[START Selected text]

Special Woodbury identity

Question

I wish to understand linear transformations of the type $M = \left(\alpha I_n+ D^TD\right)^{-1}$

where $\alpha \neq 0$ and $D$ is a (full-rank) $k$ by $n$ matrix. ($k<n$)

My understanding is that though $D^TD$ is singular and thus does not have an inverse, $\left(\alpha I_n+ D^TD\right)^{-1}$ for $\alpha \ll 1$ could be a "good" approximation for it. (or am I mistaken?)

Ideally I would like to relate the eigenvectors of $M$ to my original $D$ (probably dependent also on $\alpha$) (see footnote [1])

So my question is: Is it possible to compute the eigenvalues and eigenvectors of this matrix $M$? Is there any interesting fact that you know about these types of matrices (thinking them of linear transformations)

I tried to use Woodbury identity to arrive at an expression

$$M = \left(\alpha I_n+ D^TD\right)^{-1}\\ =\alpha^{-1}I_n - \alpha^{-1}D^T\left(I_k+\alpha^{-1}DD^T\right)^{-1}D\alpha^{-1}\\ =\alpha^{-1}I_n - \alpha^{-1}D^T\left(\alpha I_k+DD^T\right)^{-1}D\\ = \alpha^{-1}I_n - \alpha^{-1}D^T\left(\alpha^{-1}I_k - \alpha^{-1}D\left(\alpha I_n+D^TD\right)^{-1}D^T\right)D\\ = \alpha^{-1}I_n - \alpha^{-2}D^TD + \alpha^{-2}D^TD\left(\alpha I_n+D^TD\right)^{-1}D^TD\\ = \alpha^{-1}I_n - \alpha^{-2}D^TD + \alpha^{-2}D^TDMD^TD$$

and got to an implicit equation for $M$ but could not solve it.

Any help is appreciated either in finding a closed-form solution or geometrical interpretations of the effect of $M$

[1] Some initial experimentation with simple $D$ lead me to believe that the rows of $D$ are eigenvectors for $M$ is this possible?

Answer 1

The eigenvalues of $\alpha I + D^TD$ can be written as $\alpha + \lambda_j$, where $\lambda_j$ are the eigenvalues of $D^TD$, of which at least $n-k$ are zero. The eigenvectors of $D^TD$ and $\alpha I+ D^TD$ can be computed by the right-singular vectors of $D$.

The matrix $(\alpha I+D^TD)^{-1}D^T$ is an approximation of the inverse $D$ in the following sense: $\lim_{\alpha \searrow0}(\alpha I+D^TD)^{-1}D^T =D^\dagger$, where $D^\dagger$ is the Moore-Penrose pseudo-inverse of $D$, see Moore-Penrose pseudo-inverse.

[END Selected text]
[START Material provided]

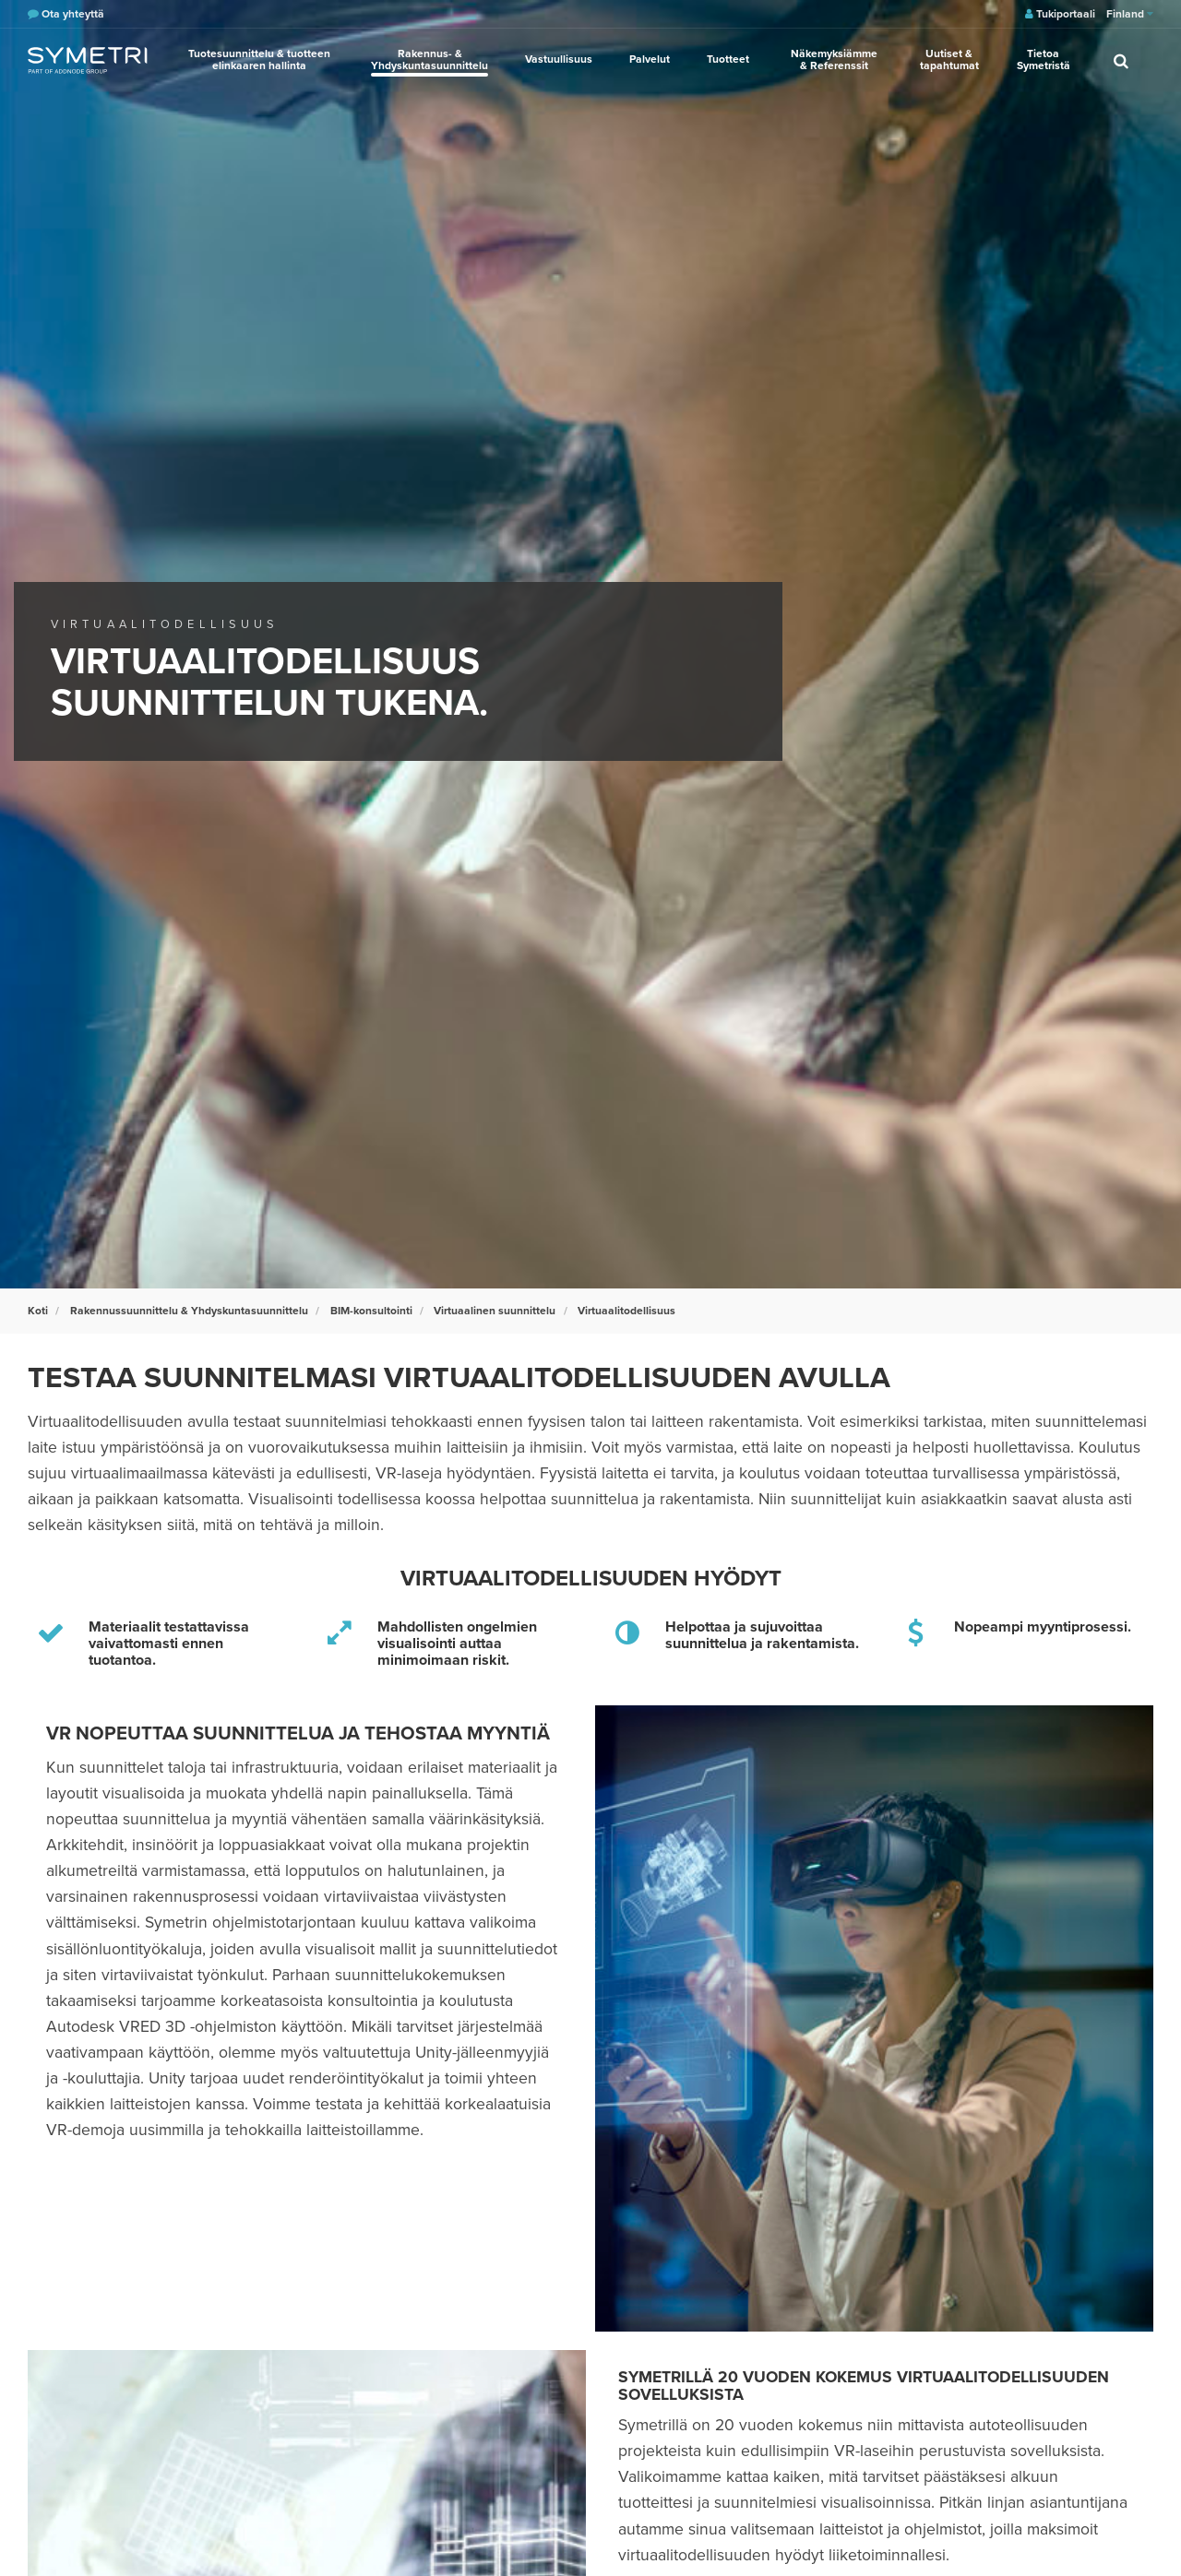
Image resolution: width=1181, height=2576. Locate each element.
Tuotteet (728, 59)
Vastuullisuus (558, 59)
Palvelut (649, 59)
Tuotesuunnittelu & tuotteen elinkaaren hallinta (259, 59)
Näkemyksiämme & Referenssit (834, 59)
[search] (1121, 60)
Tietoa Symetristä (1043, 59)
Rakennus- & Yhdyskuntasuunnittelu (429, 59)
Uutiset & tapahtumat (949, 59)
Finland (1129, 13)
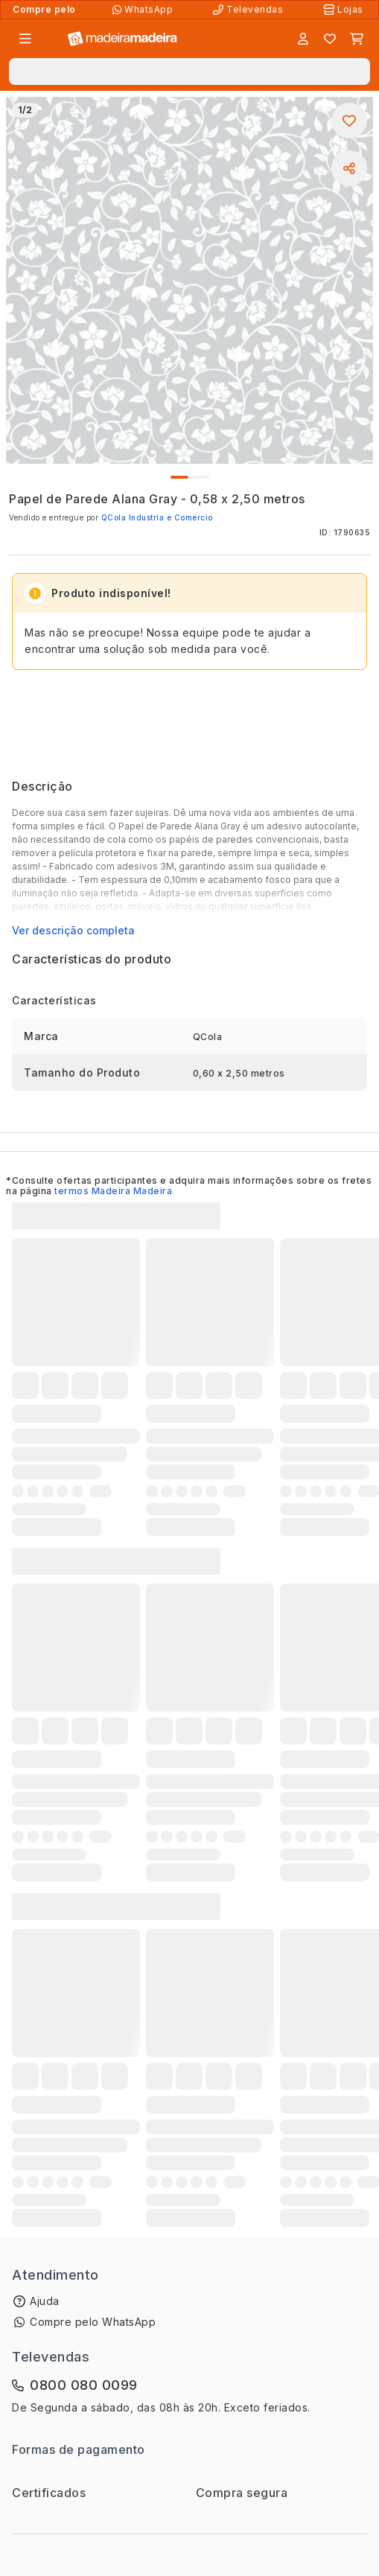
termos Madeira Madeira (113, 1190)
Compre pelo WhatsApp (93, 2321)
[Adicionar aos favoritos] (349, 120)
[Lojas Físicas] (344, 9)
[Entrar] (303, 38)
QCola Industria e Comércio (157, 517)
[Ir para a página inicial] (122, 39)
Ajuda (45, 2301)
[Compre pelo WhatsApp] (144, 9)
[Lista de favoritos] (329, 38)
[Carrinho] (356, 38)
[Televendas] (249, 9)
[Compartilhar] (349, 168)
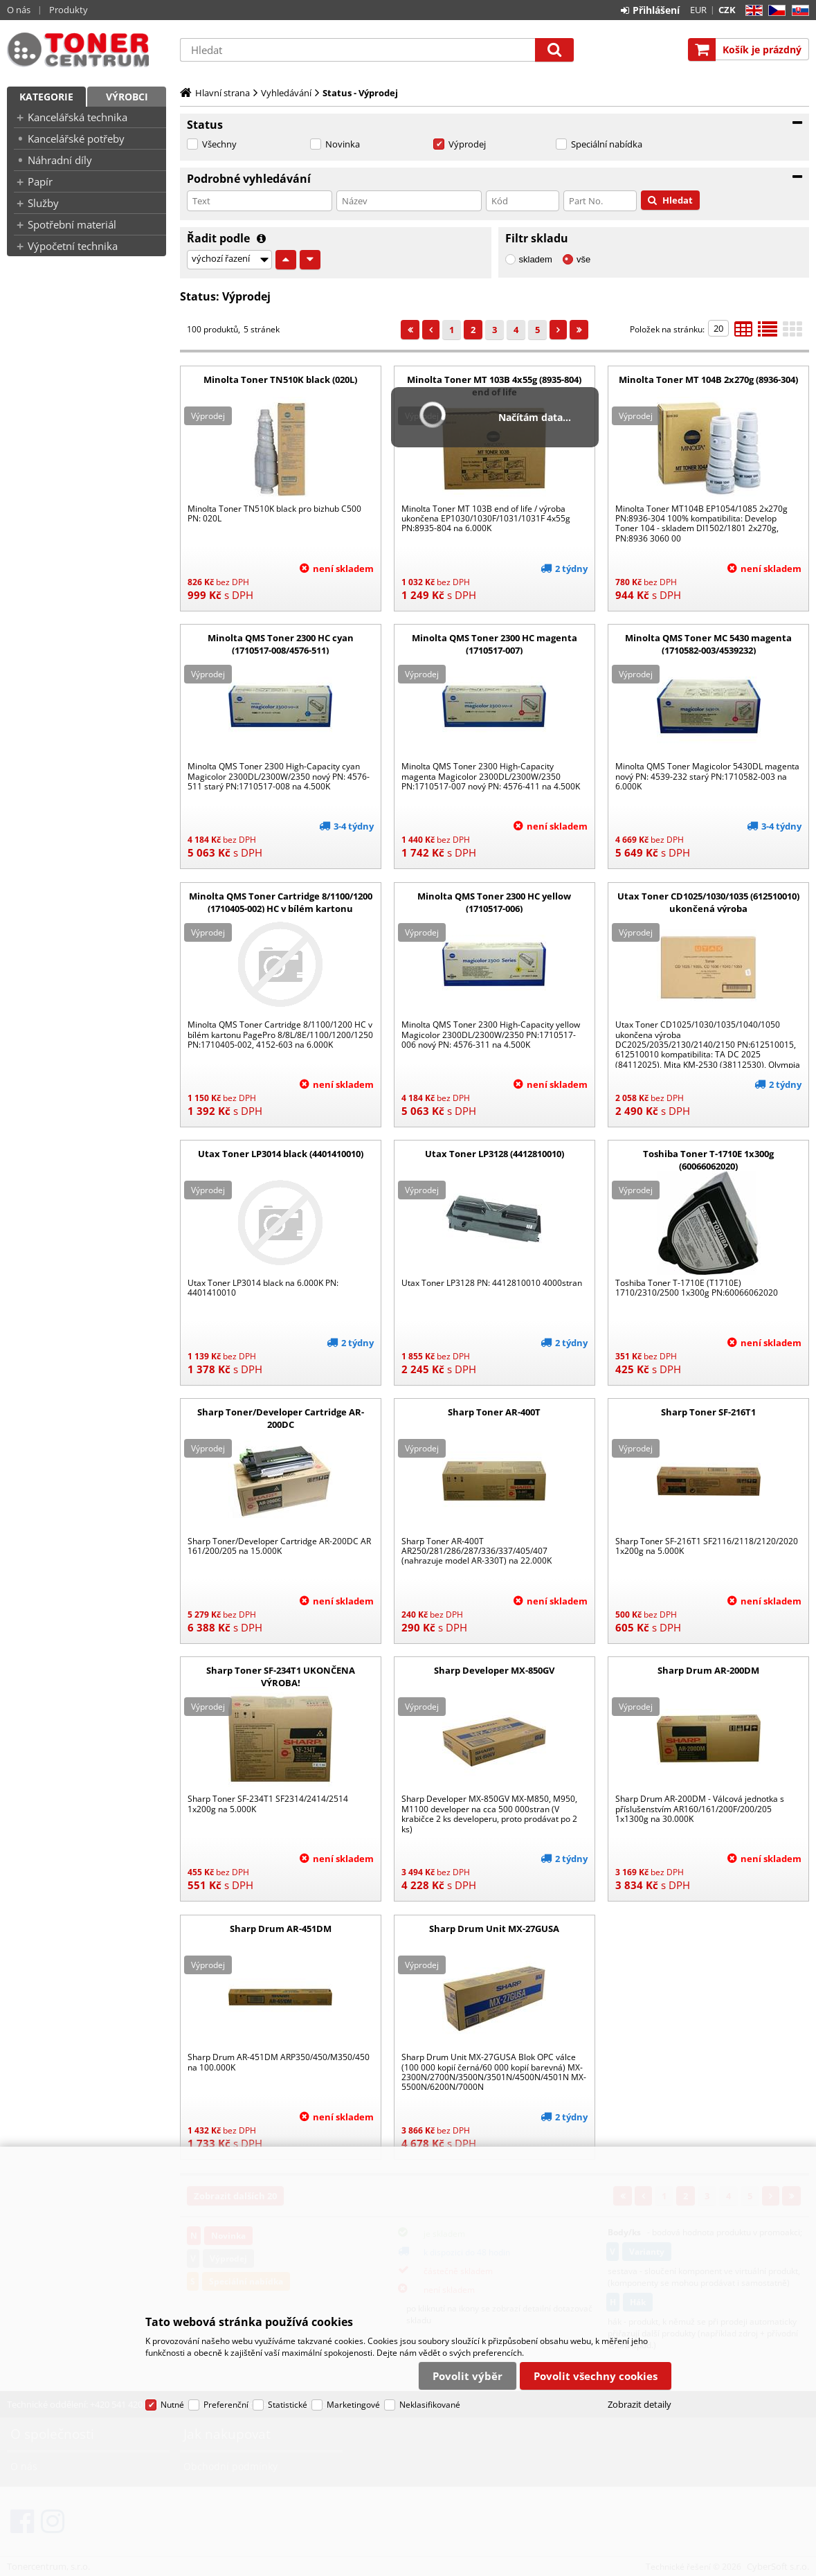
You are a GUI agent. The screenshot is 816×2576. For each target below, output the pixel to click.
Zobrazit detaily (639, 2404)
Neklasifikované (429, 2404)
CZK (727, 9)
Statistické (287, 2404)
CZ (774, 11)
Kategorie (46, 96)
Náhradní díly (60, 160)
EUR (698, 9)
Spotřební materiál (72, 224)
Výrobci (127, 96)
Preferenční (225, 2404)
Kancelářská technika (77, 117)
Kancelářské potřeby (76, 138)
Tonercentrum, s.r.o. (86, 50)
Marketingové (353, 2404)
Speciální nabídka (606, 144)
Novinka (342, 144)
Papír (40, 181)
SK (797, 11)
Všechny (219, 144)
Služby (43, 203)
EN (752, 11)
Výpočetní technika (73, 246)
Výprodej (467, 144)
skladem (535, 259)
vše (583, 259)
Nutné (172, 2404)
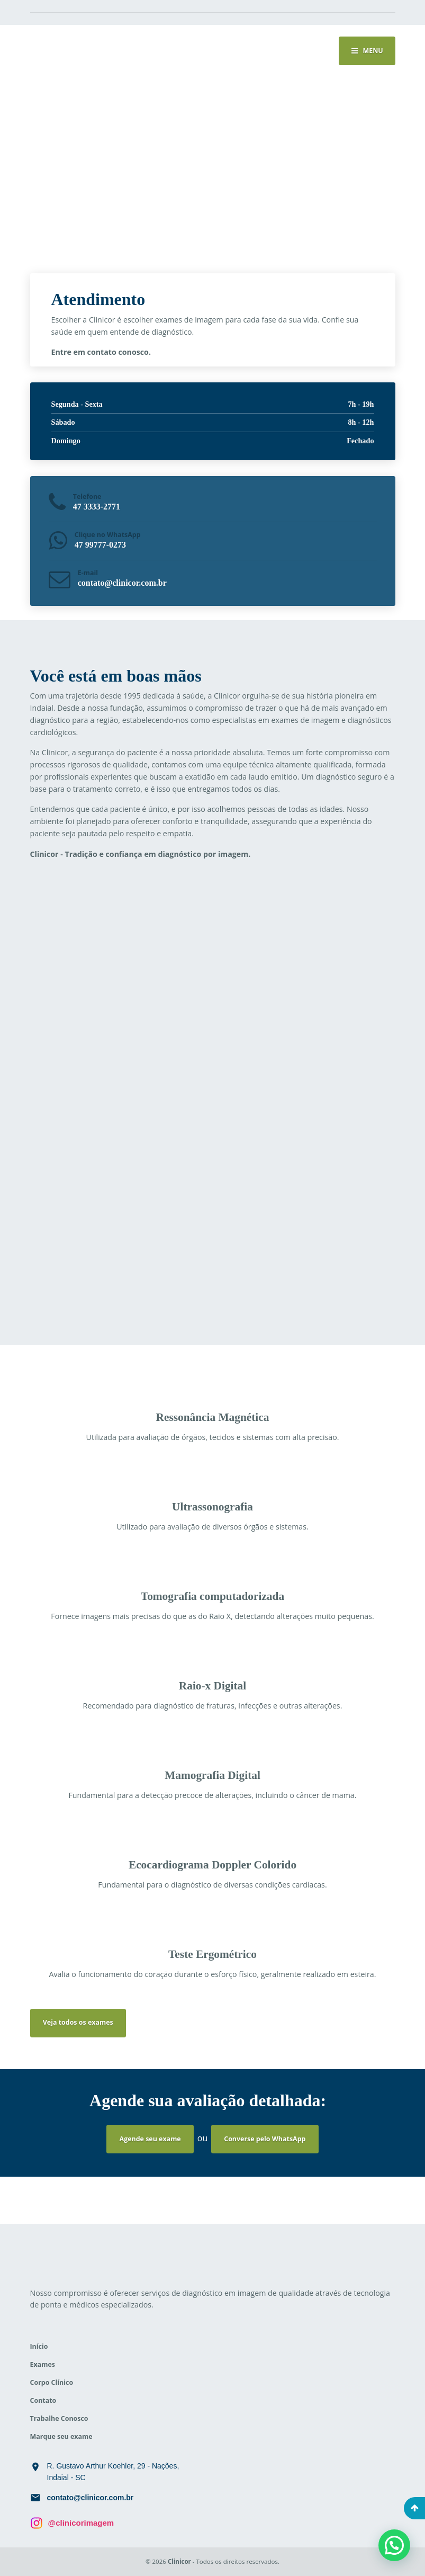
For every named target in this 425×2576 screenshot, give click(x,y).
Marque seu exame (61, 2436)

[END Material provided]

▶ _Written request 1_:
In the thread on the Woodbury identity, what is the limit of $(\alpha I+D^TD)^{-1}D^T$ as $\alpha$ decreases to zero?
▶ _Written request 2_:
Rewrite the thread on the Woodbury identity from "My understanding is" up to and including "of linear transformations)", renaming "eigenvectors" as "proper vectors".
The records have no connection to the thread on the Woodbury identity.

▶ _Full output 1_:
It is $D^\dagger$, the Moore-Penrose pseudo-inverse of $D$.

▶ _Full output 2_:
My understanding is that though $D^TD$ is singular and thus does not have an inverse, $\left(\alpha I_n+ D^TD\right)^{-1}$ for $\alpha \ll 1$ could be a "good" approximation for it. (or am I mistaken?)

Ideally I would like to relate the proper vectors of $M$ to my original $D$ (probably dependent also on $\alpha$) (see footnote [1])

So my question is: Is it possible to compute the eigenvalues and proper vectors of this matrix $M$? Is there any interesting fact that you know about these types of matrices (thinking them of linear transformations)